Was that censorship?
There are rules about “broadcast” news. We don't report suicides and we don't report bomb threats, for example. This is not censorship. Every day, the river of video that comes through network newsrooms are filled with images that cannot go on the air in America.
Many of you have experienced another reality in the images allowed in your homeland, those other than the US. When children are wounded in battle, they are shown on the air there, but not in America.
There are more subtle choices to make, not so much too gory, but perhaps insensitive. An example is a case, that happened early in my career in south Florida, of a mother, coming back to her apartment complex where her daughter had been shot and killed. Video comes in that shows her entire reaction, fighting with the police to get to the body, which they don't allow, her falling to her knees sobbing, wailing in Spanish. Her daughter had walked around the corner of their building and someone was shooting at someone else in the front yard and she was hit and killed instantly. How much of the mother's grief do you show?
What is your motivation? Some of us think that one should see that. This little girl is not just another number and an increase of a body count, she is someone's little girl. Others think that this is very personal and should not be aired. “What if it was you on the video?” Then there are those who see the ratings potential of using the video to tease their newscast, in promos before the show, then throughout. “Can we get a live shot from the neighborhood, at 11pm?”
In Los Angeles in the late 80s, a meeting was held at KTLA-TV, among all the stations. The topic was whether drive-by gang killings were actually happening because we were covering them on TV news. The idea was that gang-bangers would kill someone and then go watch the 11pm news. It was agreed that they would cooperatively not cover them. The shootings dropped off immediately.

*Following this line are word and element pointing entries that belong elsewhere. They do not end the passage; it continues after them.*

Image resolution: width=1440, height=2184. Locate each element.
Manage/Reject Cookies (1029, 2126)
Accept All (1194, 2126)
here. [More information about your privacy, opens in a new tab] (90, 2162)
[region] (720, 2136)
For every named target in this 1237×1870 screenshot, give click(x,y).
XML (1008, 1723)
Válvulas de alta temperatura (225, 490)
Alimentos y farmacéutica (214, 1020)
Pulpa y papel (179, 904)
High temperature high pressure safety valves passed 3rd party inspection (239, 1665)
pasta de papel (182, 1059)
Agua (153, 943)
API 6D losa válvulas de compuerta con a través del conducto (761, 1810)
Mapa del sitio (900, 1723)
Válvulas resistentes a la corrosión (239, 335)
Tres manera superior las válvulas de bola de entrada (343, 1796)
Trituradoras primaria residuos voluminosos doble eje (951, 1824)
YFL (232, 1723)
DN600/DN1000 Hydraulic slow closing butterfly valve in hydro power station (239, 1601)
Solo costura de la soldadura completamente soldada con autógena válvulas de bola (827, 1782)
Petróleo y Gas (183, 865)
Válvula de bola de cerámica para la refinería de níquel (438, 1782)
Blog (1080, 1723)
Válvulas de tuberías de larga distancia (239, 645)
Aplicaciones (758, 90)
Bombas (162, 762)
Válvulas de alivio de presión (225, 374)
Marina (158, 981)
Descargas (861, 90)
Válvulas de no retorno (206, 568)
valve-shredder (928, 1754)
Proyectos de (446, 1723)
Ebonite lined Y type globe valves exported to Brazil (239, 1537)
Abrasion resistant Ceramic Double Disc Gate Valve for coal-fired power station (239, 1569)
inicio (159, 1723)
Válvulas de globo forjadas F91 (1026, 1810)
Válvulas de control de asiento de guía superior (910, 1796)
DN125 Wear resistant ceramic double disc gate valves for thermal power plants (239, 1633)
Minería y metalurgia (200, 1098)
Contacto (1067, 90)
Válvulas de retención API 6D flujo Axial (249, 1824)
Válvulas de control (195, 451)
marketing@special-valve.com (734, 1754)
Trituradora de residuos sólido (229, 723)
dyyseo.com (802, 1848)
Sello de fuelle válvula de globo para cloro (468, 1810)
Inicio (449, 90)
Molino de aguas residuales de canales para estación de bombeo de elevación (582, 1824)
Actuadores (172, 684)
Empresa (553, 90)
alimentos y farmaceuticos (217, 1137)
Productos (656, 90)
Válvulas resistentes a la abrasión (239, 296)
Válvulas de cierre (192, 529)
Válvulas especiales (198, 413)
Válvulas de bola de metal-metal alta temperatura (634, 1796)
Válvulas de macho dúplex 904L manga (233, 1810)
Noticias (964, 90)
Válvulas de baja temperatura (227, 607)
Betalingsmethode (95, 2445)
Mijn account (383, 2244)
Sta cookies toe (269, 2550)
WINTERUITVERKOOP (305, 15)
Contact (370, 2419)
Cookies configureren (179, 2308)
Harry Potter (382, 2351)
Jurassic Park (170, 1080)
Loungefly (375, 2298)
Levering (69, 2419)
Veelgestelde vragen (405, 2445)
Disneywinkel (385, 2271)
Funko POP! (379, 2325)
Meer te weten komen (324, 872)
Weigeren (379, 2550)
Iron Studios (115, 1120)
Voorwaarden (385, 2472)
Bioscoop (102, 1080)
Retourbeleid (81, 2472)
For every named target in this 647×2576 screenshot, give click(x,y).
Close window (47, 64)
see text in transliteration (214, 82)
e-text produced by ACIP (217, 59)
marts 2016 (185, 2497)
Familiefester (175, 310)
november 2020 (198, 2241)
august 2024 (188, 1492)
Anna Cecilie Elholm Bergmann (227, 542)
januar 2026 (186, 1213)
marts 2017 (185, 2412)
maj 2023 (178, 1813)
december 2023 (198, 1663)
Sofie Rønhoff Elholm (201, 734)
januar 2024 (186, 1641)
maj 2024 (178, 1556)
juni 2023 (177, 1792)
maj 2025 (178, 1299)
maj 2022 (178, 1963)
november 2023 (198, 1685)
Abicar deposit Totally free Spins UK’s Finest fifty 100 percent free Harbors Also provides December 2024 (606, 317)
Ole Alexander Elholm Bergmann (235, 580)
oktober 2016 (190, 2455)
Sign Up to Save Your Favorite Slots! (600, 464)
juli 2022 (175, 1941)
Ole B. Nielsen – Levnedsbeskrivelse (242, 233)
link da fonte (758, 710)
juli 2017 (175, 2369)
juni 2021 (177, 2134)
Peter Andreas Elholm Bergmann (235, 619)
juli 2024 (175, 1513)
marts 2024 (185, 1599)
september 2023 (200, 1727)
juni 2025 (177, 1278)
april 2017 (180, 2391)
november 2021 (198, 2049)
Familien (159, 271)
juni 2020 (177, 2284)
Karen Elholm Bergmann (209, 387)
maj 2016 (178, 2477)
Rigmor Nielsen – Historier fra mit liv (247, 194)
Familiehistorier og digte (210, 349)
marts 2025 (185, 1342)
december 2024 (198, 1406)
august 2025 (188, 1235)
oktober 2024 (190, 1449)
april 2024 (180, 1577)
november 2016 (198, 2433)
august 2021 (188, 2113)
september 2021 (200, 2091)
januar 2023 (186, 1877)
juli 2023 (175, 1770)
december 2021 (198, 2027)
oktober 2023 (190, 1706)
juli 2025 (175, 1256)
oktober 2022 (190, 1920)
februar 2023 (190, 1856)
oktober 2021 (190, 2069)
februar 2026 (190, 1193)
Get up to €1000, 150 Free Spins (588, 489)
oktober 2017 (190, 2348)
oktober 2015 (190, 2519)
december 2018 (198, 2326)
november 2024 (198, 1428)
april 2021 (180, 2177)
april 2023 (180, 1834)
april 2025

Cooperative responsibility can occur even in this market-driven media madness.
Television news is not a conduit, a free flow of whatever happens out there. That is why they call them Editors. They are supposed to make judgements about the impact of a story that is reported. Bomb scares encourage copy cats. Suicides prompt depressed people to go ahead and kill themselves. Koran burning threats incite violence world-wide. This pastor of 30 in Gainesville, a town I love, in which I spent my college years, should not get 15, not even one minute of fame for his rantings. If the local media want to cover it, that is fine, but for all the networks to dispatch reporters and crews to provide round the clock coverage is just plain irresponsible.